手柄を取られるのが嫌なのだろう。とても慌てた様子だ。


「わかったから、落ち着け。それに、お前が仕留める必要はなさそうだぞ」


ヨルムンガンドは、荒い呼吸を繰り返していた。もう暴れたりする気配はない。俺たちは警戒しながら、ジリジリと近づいていく。

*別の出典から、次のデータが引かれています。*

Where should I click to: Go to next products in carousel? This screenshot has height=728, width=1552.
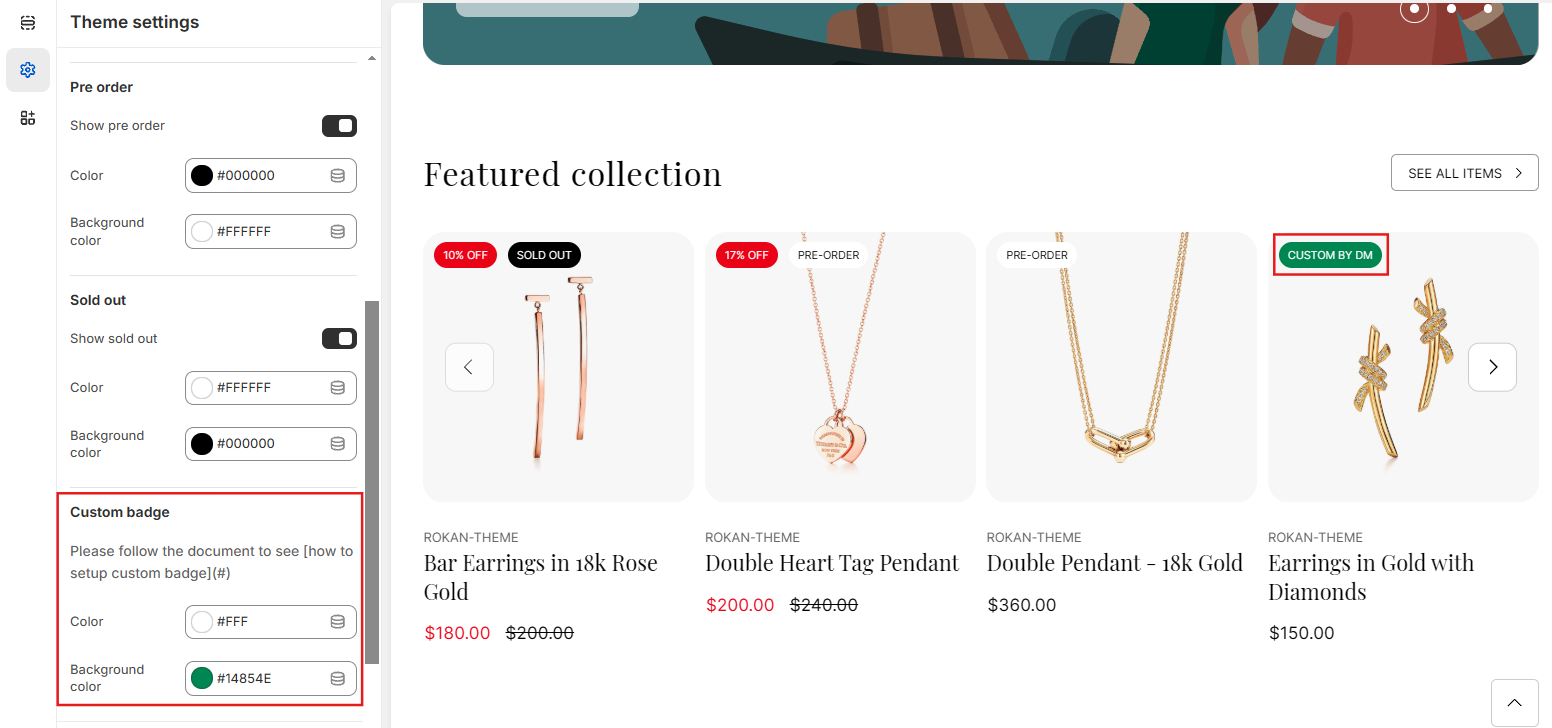coord(1492,367)
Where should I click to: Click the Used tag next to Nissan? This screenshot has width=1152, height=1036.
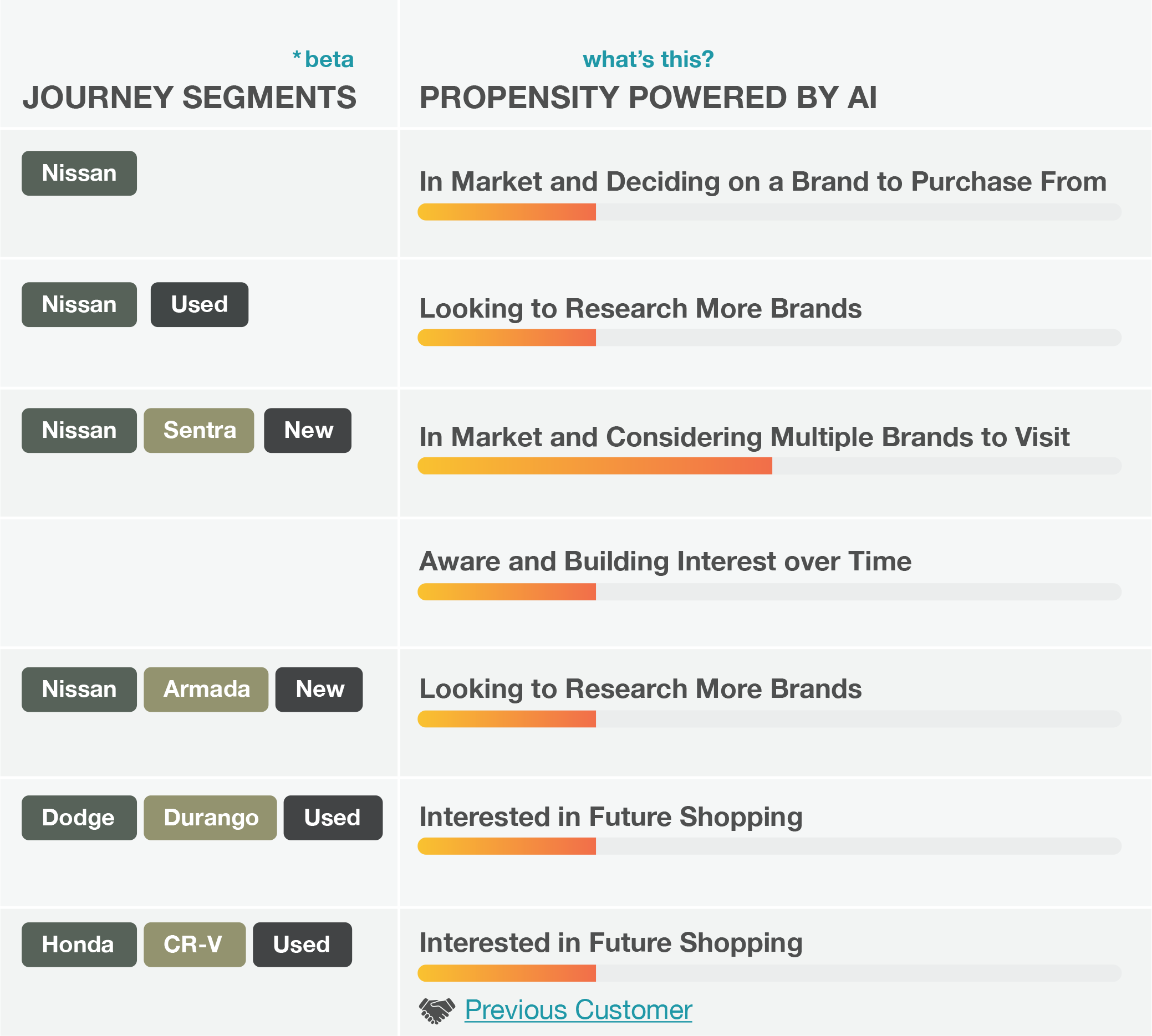point(200,304)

「すまんな。だが、お前が暴れると、大きな被害が出てしまうのだ」


『わ、私は、自分の意志で……ここへ……来たわけではない』


ヨルムンガンドは、力をふり絞るように言った。少しずつその腹に、大きな傷が現れた。ドクドクと、血が流れている。


「おい、その傷はどうした!?」


俺の一撃ではなかった。


『これは……私たちを襲った魔族に……やられたものだ』


「なに? それはどういう意味だ?」


『強大な力を持った者たちだ。この傷も……その者どもの魔法で……隠されていたのだ』


「騙されるな! こいつは私たちを、油断させようとしているんだ!」


『私の子どもが……殺された……その心の隙をついて……洗脳されてしまったのだ』


ヨルムンガンドの瞳から、一筋の涙が零れた。嘘をついているような感じはしない。


「子どもが殺された? 誰にやられたんだ? そして、洗脳とはどういうことだ?」


『わからない……突然、見たこともない魔族が現れた……名は確か……ゴーマンと言っていた……』


その名を聞いて、俺は驚いた。


「なに!? ゴーマンだと!? それで、奴は今どこにいるんだ!?」


『……気をつけろ……奴らはここへ……』


しかし、ヨルムンガンドは絶命してしまった。腹の傷が、致命傷だったのだろう。


「おーい、アスカぁ。大丈夫!?」


「アスカさーん!」


「アスカ、倒したのか!?」


「あぁ、ヨルムンガンドは死んでしまったよ」


結果としては、死人も出ず被害はほとんどなかった。


(ゴーマンか……)


しかし、俺は不吉な予感を感じていた。